Swap every "computer-use agent" in the data below for "screen-control agent" and write out the full data again with nothing else changed.

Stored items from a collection
==================================================
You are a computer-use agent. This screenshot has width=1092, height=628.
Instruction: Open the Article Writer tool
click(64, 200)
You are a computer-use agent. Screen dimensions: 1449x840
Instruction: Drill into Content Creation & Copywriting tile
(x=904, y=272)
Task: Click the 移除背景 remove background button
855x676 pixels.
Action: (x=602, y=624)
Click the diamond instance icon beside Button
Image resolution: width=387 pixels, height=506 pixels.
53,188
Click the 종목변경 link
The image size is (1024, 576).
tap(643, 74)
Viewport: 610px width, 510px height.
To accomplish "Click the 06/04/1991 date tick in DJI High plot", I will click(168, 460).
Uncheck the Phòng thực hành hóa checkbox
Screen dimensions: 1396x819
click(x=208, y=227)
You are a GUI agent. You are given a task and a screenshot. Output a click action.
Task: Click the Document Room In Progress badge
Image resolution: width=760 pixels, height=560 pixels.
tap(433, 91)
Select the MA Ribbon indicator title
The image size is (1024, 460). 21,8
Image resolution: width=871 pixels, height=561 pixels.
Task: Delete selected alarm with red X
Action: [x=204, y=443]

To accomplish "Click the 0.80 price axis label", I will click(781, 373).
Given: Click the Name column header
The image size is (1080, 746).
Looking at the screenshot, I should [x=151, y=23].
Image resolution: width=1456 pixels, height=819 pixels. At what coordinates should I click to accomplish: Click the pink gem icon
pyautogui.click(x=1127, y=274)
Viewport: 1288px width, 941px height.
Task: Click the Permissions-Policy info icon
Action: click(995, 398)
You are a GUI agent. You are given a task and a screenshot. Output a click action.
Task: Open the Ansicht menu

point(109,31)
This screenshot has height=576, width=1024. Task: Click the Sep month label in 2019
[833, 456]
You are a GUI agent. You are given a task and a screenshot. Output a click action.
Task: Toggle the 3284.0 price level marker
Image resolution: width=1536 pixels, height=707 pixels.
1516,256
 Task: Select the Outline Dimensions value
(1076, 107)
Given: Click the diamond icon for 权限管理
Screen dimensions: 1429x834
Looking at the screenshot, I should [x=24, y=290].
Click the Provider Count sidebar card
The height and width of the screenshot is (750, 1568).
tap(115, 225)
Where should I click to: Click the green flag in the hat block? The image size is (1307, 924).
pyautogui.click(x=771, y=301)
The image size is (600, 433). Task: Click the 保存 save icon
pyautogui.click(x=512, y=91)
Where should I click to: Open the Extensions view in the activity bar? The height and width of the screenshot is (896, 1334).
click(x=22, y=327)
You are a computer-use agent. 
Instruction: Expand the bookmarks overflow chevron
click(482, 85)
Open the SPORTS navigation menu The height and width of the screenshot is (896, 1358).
==================================================
• [Expected answer]:
You are a screen-control agent. This screenshot has width=1092, height=628.
Instruction: Open the Article Writer tool
click(64, 200)
You are a screen-control agent. Screen dimensions: 1449x840
Instruction: Drill into Content Creation & Copywriting tile
(x=904, y=272)
Task: Click the 移除背景 remove background button
855x676 pixels.
Action: (x=602, y=624)
Click the diamond instance icon beside Button
Image resolution: width=387 pixels, height=506 pixels.
53,188
Click the 종목변경 link
The image size is (1024, 576).
tap(643, 74)
Viewport: 610px width, 510px height.
To accomplish "Click the 06/04/1991 date tick in DJI High plot", I will click(168, 460).
Uncheck the Phòng thực hành hóa checkbox
Screen dimensions: 1396x819
click(x=208, y=227)
You are a GUI agent. You are given a task and a screenshot. Output a click action.
Task: Click the Document Room In Progress badge
Image resolution: width=760 pixels, height=560 pixels.
tap(433, 91)
Select the MA Ribbon indicator title
The image size is (1024, 460). 21,8
Image resolution: width=871 pixels, height=561 pixels.
Task: Delete selected alarm with red X
Action: [x=204, y=443]

To accomplish "Click the 0.80 price axis label", I will click(781, 373).
Given: Click the Name column header
The image size is (1080, 746).
Looking at the screenshot, I should [x=151, y=23].
Image resolution: width=1456 pixels, height=819 pixels. At what coordinates should I click to accomplish: Click the pink gem icon
pyautogui.click(x=1127, y=274)
Viewport: 1288px width, 941px height.
Task: Click the Permissions-Policy info icon
Action: click(995, 398)
You are a GUI agent. You are given a task and a screenshot. Output a click action.
Task: Open the Ansicht menu

point(109,31)
This screenshot has height=576, width=1024. Task: Click the Sep month label in 2019
[833, 456]
You are a GUI agent. You are given a task and a screenshot. Output a click action.
Task: Toggle the 3284.0 price level marker
Image resolution: width=1536 pixels, height=707 pixels.
1516,256
 Task: Select the Outline Dimensions value
(1076, 107)
Given: Click the diamond icon for 权限管理
Screen dimensions: 1429x834
Looking at the screenshot, I should [x=24, y=290].
Click the Provider Count sidebar card
The height and width of the screenshot is (750, 1568).
tap(115, 225)
Where should I click to: Click the green flag in the hat block? The image size is (1307, 924).
pyautogui.click(x=771, y=301)
The image size is (600, 433). Task: Click the 保存 save icon
pyautogui.click(x=512, y=91)
Where should I click to: Open the Extensions view in the activity bar? The height and width of the screenshot is (896, 1334).
click(x=22, y=327)
You are a screen-control agent. 
Instruction: Expand the bookmarks overflow chevron
click(482, 85)
Open the SPORTS navigation menu The height and width of the screenshot is (896, 1358).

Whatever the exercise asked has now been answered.